Nella differenza la convivialità di volti, storie e percorsi di vita che si incrociano, entrano in relazione e per questo sono capaci di abbattere pregiudizi, riserve, prevenzioni di ogni tipo. Da tempo la Caritas diocesana e le cooperative (Solidarietà è Crescita, Auxilium Vitae e Uscita di Sicurezza), che da marzo stanno gestendo le strutture in cui sono stati accolti circa 400 profughi di vari Paesi dell’Africa e del Medio Oriente, si stava interrogando su come trasformare questa presenza – vissuta da alcuni con indifferenza, da altri con fastidio, da altri ancora con paura o rigetto – in una relazione, perchè solo l’incontro, solo il «tu per tu» abbassa ogni riserva.

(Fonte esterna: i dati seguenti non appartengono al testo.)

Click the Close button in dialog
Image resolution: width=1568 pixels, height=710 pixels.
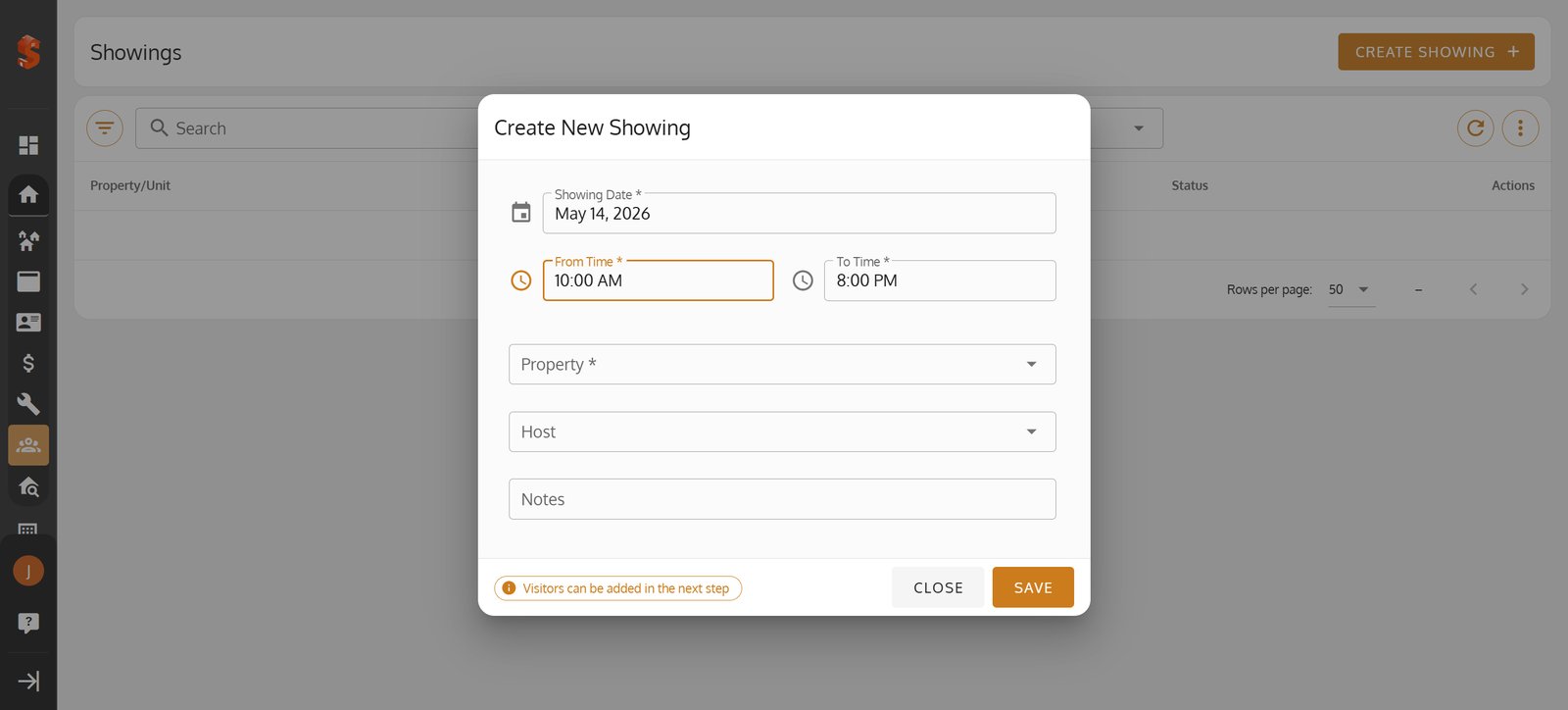point(938,587)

Dopo settimane di incontri, riflessioni, lavoro, l’occasione si è concretizzata lunedì all’interno della Festa di Santa Lucia, con una giornata dedicata proprio alla «Convivialità delle differenze». Non una giornata «buonista», perchè a nessuno sfuggono i problemi e le difficoltà, ma una giornata di riflessione ragionata, meno di «pancia» e più di testa e cuore, per conoscere, sapere, incontrare, stringere la mano. Ne è venuto fuori un momento che resterà impresso come un marchio indelebile nell’animo di chi ha organizzato, di chi ha partecipato e di chi si è lasciato «contaminare» da questo incontro. Nel pomeriggio i profughi hanno disputato un torneo di calcio nel campo della casa-famiglia Il Sole (vinto, per la cronaca, dai ragazzi ospiti a Gerfalco nella struttura gestita dalla cooperativa Auxilium Vitae), quindi la cena nel tendone- ristorante della Festa di Santa Lucia, infine, una bella serata di testimonianze e racconti, intitolata «Lampedusa è qui», in perfetta continuità con la fiaccolata promossa dal Vescovo il 3 novembre scorso dopo la strage di migranti davanti all’isola.

C’erano le istituzioni (sindaco, prefetto, vice prefetto, il CoeSo), c’era la Chiesa grossetana (il vescovo, la Caritas, i giovani volontari), c’erano le cooperative, ma soprattutto ci sono stati loro, i migranti accolti da Grosseto, che – rotto il ghiaccio iniziale – si sono alternati al mi crofono per raccontare le loro storie, i viaggi sui barconi della disperazione «dove – ha detto un giovane rispondendo alla domanda di uno studente di terza media della scuola Dante, che chiedeva che cosa sognavano durante il viaggio – più che sogni avevamo una sola domanda: morirò o ce la farò?» L’Italia in questo momento è la loro terra promessa, un luogo in cui sono stati accolti lasciandosi alle spalle tragedie che non si immaginano; un luogo da cui provare a ripartire per costruirsi un futuro dignitoso. Le ondate migratorie portano problemi? Sì, come ogni fenomeno di massa, ma quei volti non sono un problema: sono vita che tenta di essere vissuta nella dignità propria di ogni essere umano. Lampedusa è anche qui e non possiamo voltarci altrove.